TASK GOAL -
Which lines in the saved data entries below contain the string "manager"? Gather each of them.

(Saved data entries)
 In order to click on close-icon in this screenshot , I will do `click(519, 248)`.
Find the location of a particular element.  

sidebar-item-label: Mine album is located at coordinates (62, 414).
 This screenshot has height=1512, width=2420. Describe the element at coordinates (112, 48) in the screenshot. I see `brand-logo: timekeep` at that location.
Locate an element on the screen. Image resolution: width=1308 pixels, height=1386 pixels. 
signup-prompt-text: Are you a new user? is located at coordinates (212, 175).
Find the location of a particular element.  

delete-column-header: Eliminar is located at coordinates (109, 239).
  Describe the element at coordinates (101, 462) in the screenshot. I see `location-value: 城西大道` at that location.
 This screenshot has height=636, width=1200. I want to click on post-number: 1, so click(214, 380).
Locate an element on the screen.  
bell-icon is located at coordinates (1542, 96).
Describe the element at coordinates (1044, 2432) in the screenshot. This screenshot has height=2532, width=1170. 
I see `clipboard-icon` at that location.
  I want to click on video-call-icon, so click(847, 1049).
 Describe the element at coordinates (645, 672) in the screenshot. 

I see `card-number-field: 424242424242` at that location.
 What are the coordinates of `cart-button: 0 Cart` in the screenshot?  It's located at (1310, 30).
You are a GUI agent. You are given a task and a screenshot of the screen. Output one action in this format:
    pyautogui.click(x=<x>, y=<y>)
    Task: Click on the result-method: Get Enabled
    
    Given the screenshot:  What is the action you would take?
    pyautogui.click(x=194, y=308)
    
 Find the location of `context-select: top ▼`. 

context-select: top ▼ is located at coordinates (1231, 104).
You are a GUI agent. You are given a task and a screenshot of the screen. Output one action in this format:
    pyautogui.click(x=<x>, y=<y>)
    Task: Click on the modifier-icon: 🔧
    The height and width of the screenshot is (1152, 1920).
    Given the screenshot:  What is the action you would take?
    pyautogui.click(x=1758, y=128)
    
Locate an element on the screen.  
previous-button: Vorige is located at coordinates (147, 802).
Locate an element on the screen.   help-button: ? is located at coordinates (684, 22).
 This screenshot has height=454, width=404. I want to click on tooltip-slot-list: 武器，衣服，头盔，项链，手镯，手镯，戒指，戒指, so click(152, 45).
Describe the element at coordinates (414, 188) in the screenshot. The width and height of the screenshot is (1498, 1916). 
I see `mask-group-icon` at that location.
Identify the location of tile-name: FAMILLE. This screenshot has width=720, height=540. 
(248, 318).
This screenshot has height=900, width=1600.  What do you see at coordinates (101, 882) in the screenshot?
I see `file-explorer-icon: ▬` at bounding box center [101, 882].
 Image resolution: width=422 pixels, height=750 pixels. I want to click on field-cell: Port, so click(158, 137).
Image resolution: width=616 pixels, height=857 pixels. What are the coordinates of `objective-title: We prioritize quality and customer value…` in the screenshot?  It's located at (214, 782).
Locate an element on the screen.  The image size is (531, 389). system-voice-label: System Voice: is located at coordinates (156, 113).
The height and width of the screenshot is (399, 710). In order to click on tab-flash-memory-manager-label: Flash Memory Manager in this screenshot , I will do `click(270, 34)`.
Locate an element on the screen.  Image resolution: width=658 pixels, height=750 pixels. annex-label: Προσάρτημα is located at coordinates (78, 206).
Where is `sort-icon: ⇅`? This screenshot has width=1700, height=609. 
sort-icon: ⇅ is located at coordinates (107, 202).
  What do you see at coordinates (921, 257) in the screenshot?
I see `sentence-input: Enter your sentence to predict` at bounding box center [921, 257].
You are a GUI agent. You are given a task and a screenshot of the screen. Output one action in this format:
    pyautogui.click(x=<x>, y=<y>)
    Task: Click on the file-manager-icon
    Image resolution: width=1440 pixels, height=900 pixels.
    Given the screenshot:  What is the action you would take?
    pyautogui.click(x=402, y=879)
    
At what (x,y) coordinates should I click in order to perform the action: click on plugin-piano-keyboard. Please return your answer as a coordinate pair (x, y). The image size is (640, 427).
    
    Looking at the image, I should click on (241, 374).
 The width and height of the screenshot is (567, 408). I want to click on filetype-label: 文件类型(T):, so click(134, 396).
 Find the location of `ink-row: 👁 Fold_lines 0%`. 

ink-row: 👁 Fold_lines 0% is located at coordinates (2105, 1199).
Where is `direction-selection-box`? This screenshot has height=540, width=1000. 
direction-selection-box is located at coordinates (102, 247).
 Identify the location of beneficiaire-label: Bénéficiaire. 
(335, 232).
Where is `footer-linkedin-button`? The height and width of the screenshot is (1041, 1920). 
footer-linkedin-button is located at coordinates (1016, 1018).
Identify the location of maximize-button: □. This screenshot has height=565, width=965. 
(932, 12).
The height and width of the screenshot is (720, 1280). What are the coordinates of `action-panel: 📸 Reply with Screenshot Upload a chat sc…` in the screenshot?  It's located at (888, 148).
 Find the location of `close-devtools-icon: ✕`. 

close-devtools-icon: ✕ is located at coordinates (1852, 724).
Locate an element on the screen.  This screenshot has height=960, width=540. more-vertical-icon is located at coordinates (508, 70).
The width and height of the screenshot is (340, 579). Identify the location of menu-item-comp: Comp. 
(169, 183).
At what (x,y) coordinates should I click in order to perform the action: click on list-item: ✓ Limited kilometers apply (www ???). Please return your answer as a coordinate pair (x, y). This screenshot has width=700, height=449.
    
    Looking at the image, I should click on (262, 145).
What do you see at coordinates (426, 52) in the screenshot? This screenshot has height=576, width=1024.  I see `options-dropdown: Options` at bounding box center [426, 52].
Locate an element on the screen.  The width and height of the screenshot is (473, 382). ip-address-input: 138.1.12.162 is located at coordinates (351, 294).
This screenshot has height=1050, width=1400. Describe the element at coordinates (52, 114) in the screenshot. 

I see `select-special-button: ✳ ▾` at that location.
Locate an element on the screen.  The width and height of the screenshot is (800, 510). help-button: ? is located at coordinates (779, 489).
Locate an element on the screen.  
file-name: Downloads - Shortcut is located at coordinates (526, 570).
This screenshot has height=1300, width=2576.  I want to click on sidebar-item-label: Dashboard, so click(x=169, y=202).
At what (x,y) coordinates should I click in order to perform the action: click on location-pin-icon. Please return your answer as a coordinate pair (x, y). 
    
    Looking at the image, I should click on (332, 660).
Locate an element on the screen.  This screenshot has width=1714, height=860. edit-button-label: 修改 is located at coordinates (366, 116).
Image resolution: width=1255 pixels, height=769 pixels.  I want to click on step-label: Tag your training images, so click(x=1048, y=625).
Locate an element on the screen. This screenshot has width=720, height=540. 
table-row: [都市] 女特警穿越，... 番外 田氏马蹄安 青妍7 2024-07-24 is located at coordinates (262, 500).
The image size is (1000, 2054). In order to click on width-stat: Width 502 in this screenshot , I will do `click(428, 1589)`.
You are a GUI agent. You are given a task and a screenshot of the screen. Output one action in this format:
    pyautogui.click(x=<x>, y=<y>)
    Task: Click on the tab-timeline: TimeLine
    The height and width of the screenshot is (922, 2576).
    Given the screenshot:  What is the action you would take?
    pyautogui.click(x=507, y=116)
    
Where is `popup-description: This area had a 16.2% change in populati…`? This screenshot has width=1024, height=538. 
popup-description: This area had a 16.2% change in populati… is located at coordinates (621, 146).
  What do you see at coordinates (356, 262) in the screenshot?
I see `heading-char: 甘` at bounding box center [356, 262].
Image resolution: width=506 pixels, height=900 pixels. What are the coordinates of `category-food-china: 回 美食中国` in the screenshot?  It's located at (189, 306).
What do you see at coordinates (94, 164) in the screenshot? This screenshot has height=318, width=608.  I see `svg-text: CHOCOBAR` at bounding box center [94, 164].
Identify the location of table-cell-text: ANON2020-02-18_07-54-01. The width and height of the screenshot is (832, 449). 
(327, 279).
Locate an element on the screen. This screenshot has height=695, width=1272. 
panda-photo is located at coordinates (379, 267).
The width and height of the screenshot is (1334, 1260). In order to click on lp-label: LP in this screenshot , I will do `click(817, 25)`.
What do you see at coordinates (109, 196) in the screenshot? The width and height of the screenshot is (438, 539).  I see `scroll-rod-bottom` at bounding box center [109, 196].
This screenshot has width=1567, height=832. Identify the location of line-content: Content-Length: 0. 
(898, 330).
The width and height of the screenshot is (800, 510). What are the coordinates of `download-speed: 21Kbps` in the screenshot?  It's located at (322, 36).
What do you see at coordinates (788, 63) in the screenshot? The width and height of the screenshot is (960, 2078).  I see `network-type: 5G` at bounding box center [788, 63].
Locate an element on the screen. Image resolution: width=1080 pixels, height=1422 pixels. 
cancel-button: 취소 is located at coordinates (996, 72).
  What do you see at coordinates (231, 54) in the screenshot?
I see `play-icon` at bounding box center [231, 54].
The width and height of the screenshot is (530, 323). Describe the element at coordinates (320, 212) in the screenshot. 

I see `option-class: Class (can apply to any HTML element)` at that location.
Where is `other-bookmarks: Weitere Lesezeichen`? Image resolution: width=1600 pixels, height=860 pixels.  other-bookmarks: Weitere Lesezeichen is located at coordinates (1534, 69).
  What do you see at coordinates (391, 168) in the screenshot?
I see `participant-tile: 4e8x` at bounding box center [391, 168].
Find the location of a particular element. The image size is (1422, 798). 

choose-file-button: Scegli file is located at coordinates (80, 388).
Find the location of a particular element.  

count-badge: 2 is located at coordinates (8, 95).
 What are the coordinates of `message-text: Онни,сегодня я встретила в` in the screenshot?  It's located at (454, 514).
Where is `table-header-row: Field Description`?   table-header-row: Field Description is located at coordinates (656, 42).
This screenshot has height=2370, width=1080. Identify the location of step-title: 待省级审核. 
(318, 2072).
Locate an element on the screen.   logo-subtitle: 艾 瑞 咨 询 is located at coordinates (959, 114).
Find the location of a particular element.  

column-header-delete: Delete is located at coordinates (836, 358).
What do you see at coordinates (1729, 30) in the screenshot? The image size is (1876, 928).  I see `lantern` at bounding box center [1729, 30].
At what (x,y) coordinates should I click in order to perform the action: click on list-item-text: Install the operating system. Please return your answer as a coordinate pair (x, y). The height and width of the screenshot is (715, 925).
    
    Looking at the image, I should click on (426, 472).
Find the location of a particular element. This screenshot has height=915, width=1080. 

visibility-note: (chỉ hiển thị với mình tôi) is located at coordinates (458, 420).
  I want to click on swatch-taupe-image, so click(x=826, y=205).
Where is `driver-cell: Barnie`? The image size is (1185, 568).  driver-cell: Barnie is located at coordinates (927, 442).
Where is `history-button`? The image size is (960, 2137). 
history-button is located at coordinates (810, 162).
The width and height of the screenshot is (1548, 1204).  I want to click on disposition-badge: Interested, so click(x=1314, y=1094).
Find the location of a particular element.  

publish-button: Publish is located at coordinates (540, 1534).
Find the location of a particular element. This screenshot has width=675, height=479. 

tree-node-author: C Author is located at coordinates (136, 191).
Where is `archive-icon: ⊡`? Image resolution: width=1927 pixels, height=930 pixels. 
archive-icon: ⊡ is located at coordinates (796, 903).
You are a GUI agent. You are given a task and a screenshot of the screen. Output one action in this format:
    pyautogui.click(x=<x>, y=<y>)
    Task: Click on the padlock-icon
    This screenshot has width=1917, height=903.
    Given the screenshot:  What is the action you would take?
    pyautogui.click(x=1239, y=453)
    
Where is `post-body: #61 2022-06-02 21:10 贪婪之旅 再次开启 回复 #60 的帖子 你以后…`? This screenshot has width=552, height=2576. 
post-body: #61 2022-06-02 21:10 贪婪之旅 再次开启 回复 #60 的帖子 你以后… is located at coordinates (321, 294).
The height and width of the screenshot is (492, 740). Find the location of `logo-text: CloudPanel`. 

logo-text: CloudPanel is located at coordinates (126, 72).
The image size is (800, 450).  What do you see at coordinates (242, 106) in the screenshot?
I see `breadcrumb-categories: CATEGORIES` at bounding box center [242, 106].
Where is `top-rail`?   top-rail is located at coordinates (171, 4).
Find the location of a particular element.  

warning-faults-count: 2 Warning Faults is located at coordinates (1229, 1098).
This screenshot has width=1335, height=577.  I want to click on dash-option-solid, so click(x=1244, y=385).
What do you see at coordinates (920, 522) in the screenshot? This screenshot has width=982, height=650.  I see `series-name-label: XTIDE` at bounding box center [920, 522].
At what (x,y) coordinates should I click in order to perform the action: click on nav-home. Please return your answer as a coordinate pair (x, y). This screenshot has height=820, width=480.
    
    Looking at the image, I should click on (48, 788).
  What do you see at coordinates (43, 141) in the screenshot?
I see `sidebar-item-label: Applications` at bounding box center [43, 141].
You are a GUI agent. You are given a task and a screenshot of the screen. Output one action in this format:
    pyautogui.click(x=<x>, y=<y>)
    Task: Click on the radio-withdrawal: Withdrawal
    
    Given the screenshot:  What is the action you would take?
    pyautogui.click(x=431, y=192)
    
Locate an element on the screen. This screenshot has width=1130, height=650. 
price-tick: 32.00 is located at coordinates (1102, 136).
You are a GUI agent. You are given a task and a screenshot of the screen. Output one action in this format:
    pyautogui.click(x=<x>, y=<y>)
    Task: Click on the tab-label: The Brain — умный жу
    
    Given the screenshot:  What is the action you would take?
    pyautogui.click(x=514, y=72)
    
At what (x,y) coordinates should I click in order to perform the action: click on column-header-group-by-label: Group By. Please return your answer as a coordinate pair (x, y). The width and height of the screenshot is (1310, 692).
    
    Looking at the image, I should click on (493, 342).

EXERCISE OUTPUT -
The height and width of the screenshot is (399, 710). In order to click on tab-flash-memory-manager-label: Flash Memory Manager in this screenshot , I will do `click(270, 34)`.
    Task: Click on the file-manager-icon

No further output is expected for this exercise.